The code is implemented with Python 3.9.16 and PyTorch 1.12.0. Install the conda environment by

conda env create -f environment.yml

Install the lpn package

pip install -e .

The datasets are placed in data/ folder.

The dataset is already in data/mnist with the following structure:

data/
└── mnist
    ├── labels.npy
    └── mnist.npy

Download files of the CelebA dataset, as defined in the filelist in torchvision's CelebA class:

img_align_celeba.zip, list_attr_celeba.txt, identity_CelebA.txt, list_bbox_celeba.txt, list_landmarks_align_celeba.txt, list_eval_partition.txt

directly from the authors' google drive link, and place them in data/celeba/celeba.
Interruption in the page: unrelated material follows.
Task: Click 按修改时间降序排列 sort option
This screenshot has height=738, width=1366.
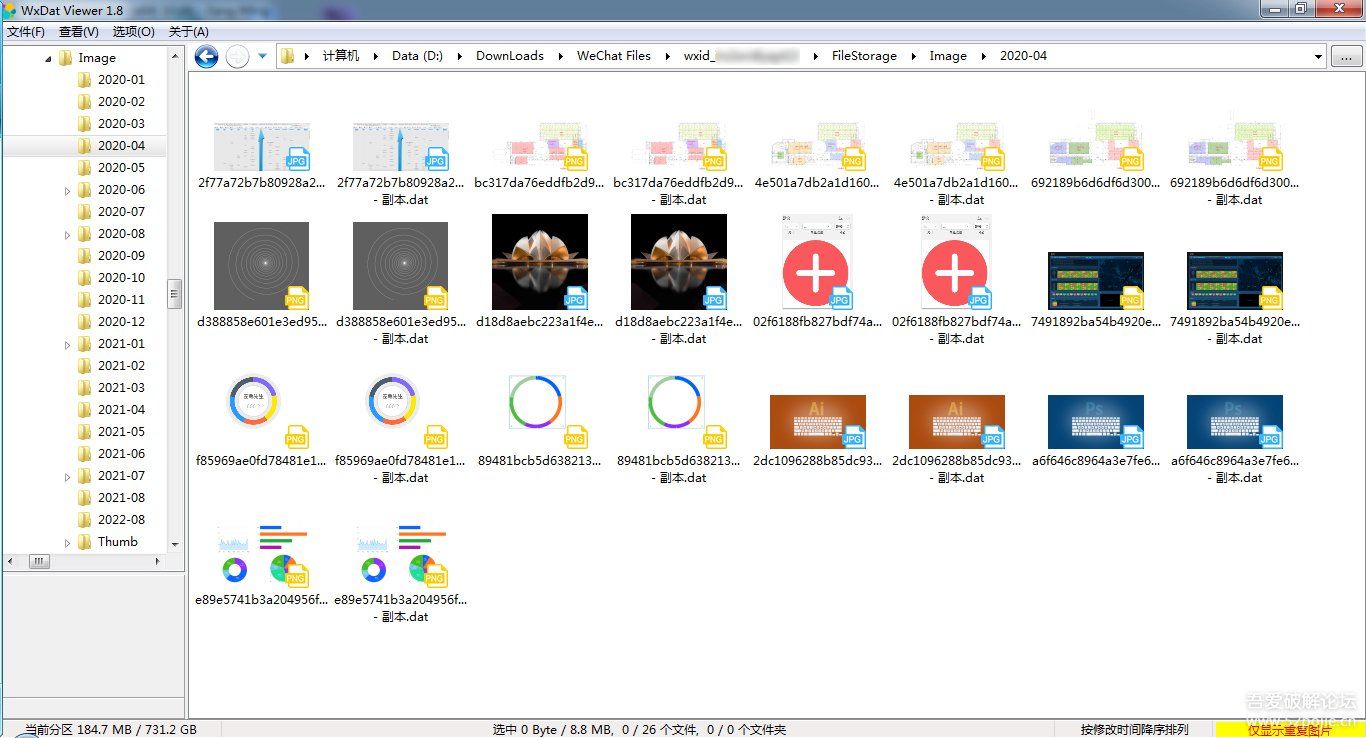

Unzip img_align_celeba.zip. You may use the following commands to download the files automatically:

pip install gdown
mkdir data/celeba/celeba
cd data/celeba/celeba
gdown --id 0B7EVK8r0v71pZjFTYXZWM3FlRnM
gdown --id 0B7EVK8r0v71pY0NSMzRuSXJEVkk
gdown --id 0B7EVK8r0v71pTzJIdlJWdHczRlU
gdown --id 0B7EVK8r0v71pd0FJY3Blby1HUTQ
gdown --id 0B7EVK8r0v71pbThiMVRxWXZ4dU0
gdown --id 0B7EVK8r0v71pblRyaVFSWGxPY0U
gdown --id 1_ee_0u7vcNLOfNLegJRHmolfH5ICW-XS
unzip img_align_celeba.zip

The resulting directory should have the following structure:

data/
└── celeba
    └── celeba
        ├── img_align_celeba (unzipped from img_align_celeba.zip)
        ├── identity_CelebA.txt
        ├── list_attr_celeba.txt
        ├── list_bbox_celeba.txt
        ├── list_eval_partition.txt
        └── list_landmarks_align_celeba.txt

Download the dataset from the authors' google drive link, and place it in data/mayoct. See the authors' github repo and paper for more details.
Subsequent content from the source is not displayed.